I'm trying to move a RDBMS model over to Cassandra, and having a hard time creating the schema. Here is my data model:
CREATE TABLE Domain (
ID INT NOT NULL PRIMARY KEY,
DomainName NVARCHAR(74) NOT NULL,
HasBadWords BIT,
...
);
INSERT INTO Domain (DomainName, HasBadWords) VALUES ('domain1.com', 0);
INSERT INTO Domain (DomainName, HasBadWords) VALUES ('domain2.com', 0);
CREATE TABLE ZoneFile (
ID INT NOT NULL PRIMARY KEY,
DomainID INT NOT NULL,
Available BIT NOT NULL,
Nameservers NVARCHAR(MAX),
Timestamp DATETIME NOT NULL
);
INSERT INTO ZoneFile (DomainID, Available, Nameservers, Timestamp) VALUES (1, 0, "ns1", '2010-01-01');
INSERT INTO ZoneFile (DomainID, Available, Nameservers, Timestamp) VALUES (2, 0, "ns1", '2010-01-01');
INSERT INTO ZoneFile (DomainID, Available, Nameservers, Timestamp) VALUES (1, 1, "ns2", '2011-01-01');
INSERT INTO ZoneFile (DomainID, Available, Nameservers, Timestamp) VALUES (2, 1, "ns2", '2011-01-01');
CREATE TABLE Backlinks (
ID INT NOT NULL PRIMARY KEY,
DomainID INT NOT NULL,
Backlinks INT NOT NULL,
Indexed INT NOT NULL,
Timestamp DATETIME NOT NULL
);
INSERT INTO Backlinks (DomainID, Backlinks, Indexed, Timestamp) VALUES (1, 100, 200, '2010-01-01');
INSERT INTO Backlinks (DomainID, Backlinks, Indexed, Timestamp) VALUES (2, 300, 600, '2010-01-01');
INSERT INTO Backlinks (DomainID, Backlinks, Indexed, Timestamp) VALUES (1, 500, 1000, '2010-01-01');
INSERT INTO Backlinks (DomainID, Backlinks, Indexed, Timestamp) VALUES (2, 600, 1200, '2010-01-01');
From this, I've deduced that I can probably have one Keyspace: DomainData. In this keyspace, I can have a columnfamily called "Domain" which is like my Domain table in sql:
"Domain" : { //ColumnFamily
"domain1.com" : { "HasBadWords" : 0 }, //SuperColumn
"domain2.com" : { "HasBadWords" : 0 } //SuperColumn
}
The next tables are where I start getting confused. ZoneFile and Backlinks are essentially supposed to store a history of results from looking up these values for each domain. So, one Domain to Many ZoneFile records. For querying purposes, I want to be able to easily get the 'newest' ZoneFile record, or a given Domain. I will need to do the same for Backlinks.
I was considering something like this, and doing a range lookup on the key for the domain, and then getting the 'last' record which should be the newest timestamp...
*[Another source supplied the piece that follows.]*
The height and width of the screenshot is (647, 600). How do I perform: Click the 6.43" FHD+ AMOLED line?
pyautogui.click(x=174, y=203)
"ZoneFiles" : { //ColumnFamily
"domain1.com:2010-01-01 12:00:00.000" : { "Available" : 0, "Nameservers" : "ns1" }, //SuperColumn
"domain1.com:2011-01-01 12:00:00.000" : { "Available" : 1, "Nameservers" : "ns2" }, //SuperColumn
"domain2.com:2010-01-01 12:00:00.000" : { "Available" : 0, "Nameservers" : "ns1" }, //SuperColumn
"domain2.com:2011-01-01 12:00:00.000" : { "Available" : 1, "Nameservers" : "ns2" } //SuperColumn
}
I'm not convinced this is the right answer, the combination of a string domain and string datetime in a key feels wrong. Could someone point me in the right direction?
EDIT:
Assuming I use:
"ZoneFiles" : {
"domain1.com" : {
timestamp1 : "{\"available\":1,\"nameservers\":\"ns1\"}",
timestamp2 : "{\"available\":1,\"nameservers\":\"ns1\"}",
}
}
How would I query a list of domain rows where the newest timestamp is older than a given date?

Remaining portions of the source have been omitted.